July 2010

Paedophile released from jail on licence

TWISTED Cub Scout leader David Hopkins, who was jailed for a 30-year-reign of sex abuse against young boys, has been released from prison.

Hopkins, 72, served just six and a half years of his ten-year stretch.

It is understood he is in halfway-house accommodation near Maidstone, where he was jailed by Judge David Croft at the town’s crown court in 2003.

The pervert was released from Maidstone jail more than four months ago, when he had served two-thirds of his sentence.

He was caged for abusing boys in his care at the 3rd Hawkinge Scout Group in the 1970s and 1980s, although it was clear his offending went back to the 1960s.

Hopkins kept a meticulous record of his child abuse in ledgers and took thousands of photographs of his sick activities.

Much of the abuse – aimed at children from vulnerable single-parent or particularly poor backgrounds – took place in the crumbling cottage in Skeete Road, Lyminge, where he lived alone.

A well-placed police source said “I don’t suppose his many victims will be cheering this news.

“Hopkins is a snake and always will be – the damage he has done in incalculable.”

Detectives were alerted to the abuse in 2003 when a man arrested blamed his criminal history on abuse at the hands of Hopkins.
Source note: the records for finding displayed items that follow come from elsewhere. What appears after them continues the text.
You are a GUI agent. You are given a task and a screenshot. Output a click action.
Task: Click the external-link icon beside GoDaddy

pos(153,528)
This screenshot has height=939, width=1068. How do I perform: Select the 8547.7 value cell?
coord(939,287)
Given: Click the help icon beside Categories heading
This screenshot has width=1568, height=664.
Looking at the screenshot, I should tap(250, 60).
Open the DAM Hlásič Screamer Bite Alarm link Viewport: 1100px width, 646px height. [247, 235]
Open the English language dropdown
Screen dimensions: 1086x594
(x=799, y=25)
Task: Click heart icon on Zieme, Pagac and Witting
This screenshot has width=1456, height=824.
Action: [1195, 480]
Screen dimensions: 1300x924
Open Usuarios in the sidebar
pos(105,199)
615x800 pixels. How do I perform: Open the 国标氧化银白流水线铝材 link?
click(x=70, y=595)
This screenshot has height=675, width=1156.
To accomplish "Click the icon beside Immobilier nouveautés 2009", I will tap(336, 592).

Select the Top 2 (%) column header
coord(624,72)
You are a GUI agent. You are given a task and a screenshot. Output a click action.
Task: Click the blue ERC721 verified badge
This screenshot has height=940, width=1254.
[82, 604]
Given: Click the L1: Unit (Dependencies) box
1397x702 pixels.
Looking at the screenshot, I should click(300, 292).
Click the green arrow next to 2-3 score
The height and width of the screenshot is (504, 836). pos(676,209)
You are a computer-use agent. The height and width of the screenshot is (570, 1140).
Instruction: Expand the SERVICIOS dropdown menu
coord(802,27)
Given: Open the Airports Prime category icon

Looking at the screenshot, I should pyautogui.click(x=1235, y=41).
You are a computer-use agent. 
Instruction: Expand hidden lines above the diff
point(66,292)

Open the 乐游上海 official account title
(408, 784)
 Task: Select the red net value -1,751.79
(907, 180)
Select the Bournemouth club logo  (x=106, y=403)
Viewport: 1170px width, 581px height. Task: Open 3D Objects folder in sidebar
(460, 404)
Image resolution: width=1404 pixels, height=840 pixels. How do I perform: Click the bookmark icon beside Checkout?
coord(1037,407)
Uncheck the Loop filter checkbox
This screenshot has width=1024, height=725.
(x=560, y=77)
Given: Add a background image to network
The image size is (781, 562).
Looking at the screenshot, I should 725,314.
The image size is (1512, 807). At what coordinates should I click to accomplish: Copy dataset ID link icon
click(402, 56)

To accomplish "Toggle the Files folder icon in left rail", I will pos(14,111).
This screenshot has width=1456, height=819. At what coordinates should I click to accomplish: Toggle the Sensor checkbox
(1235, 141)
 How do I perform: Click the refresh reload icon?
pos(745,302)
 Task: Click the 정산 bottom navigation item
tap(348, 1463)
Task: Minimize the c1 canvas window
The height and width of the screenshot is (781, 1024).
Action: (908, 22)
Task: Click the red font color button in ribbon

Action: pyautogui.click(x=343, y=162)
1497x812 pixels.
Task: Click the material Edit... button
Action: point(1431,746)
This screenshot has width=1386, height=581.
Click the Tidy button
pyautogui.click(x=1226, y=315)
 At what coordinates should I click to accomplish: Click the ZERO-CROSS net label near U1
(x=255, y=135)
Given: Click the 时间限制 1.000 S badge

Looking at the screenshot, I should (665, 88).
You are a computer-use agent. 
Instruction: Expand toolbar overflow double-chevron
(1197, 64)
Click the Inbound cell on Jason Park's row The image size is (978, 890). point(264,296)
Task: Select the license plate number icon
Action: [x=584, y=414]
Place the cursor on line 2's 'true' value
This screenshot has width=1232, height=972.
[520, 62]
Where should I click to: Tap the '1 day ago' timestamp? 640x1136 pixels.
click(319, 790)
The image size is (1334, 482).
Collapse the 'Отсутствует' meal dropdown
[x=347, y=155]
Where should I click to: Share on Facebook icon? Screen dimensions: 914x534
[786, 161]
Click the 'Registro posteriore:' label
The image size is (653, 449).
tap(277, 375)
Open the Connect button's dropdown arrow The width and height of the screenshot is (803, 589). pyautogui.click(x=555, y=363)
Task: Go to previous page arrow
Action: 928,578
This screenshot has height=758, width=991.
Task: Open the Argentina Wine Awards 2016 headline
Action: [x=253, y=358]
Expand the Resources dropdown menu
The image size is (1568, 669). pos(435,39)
The man said he was not alone.

After a media appeal, other victims came forward, although police are convinced there were many dozens more and possibly tens of thousands of separate offences committed.

Chief Superintendent Chris Hogben, who was the Detective Chief Inspector in charge of Operation Weaver, which nailed Hopkins, was unaware the child sex fiend was now at large again.

He added: “One the one hand there these were serious offences, but what made it far worse was the breach of trust.

“If you get ten years, serving two-thirds of it is standard. What will happen is that he is going to be subject to the sex offenders management programme that we have in place.”

Because of Hopkins’ age, and the fact that he had not offended for some years before he was convicted, Mr Hogben said he is not the threat he was.